A greenhouse solar dryer was used to study the drying behavior of mesquite pods, and a radiation model for participating media was numerically solved to predict the air temperature in the dryer. The model was solved for a stationary state by considering the environmental conditions. The transfer coefficients were calculated for natural and forced convection. In the case of forced convection, an average airflow of 0.5668 m/s (SD = 0.1121) was provided over the trays. The weight of the pods, their temperature, air temperature, ambient temperature, relative humidity, and solar irradiation were recorded.
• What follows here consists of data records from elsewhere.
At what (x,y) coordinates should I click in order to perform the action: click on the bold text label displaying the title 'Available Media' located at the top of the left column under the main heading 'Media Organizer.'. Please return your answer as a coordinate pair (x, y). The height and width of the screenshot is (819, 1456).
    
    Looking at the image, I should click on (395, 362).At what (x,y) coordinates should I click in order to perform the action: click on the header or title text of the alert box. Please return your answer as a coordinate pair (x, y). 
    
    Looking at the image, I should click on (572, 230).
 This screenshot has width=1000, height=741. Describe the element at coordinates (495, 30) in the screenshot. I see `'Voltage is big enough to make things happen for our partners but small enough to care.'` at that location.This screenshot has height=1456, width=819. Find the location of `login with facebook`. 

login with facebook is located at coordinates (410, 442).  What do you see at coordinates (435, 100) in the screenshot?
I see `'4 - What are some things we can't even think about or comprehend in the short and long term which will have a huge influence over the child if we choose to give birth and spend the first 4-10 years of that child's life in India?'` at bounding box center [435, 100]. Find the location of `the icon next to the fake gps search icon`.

The average heat transfer coefficients for natural and forced convection were 2.9294 W/m2 °C and 6.3772 W/m2 °C, respectively. The average mass transfer coefficients for natural and forced convection were 0.002987 kg/m2 s and 0.00601 kg/m2 s, respectively. The greenhouse dryer showed a high dependence on the weather conditions, showing important disturbances to air temperature. For the experiment with forced convection, a reabsorption of moisture was observed during the night; nevertheless, the final moisture content of the pods was below 0.05 g moisture/g dry matter, which was convenient for the subsequent grinding process. The radiation model correctly describes the average air temperature in the greenhouse volume. A reduction in thermal fluctuations will be important to improve the process.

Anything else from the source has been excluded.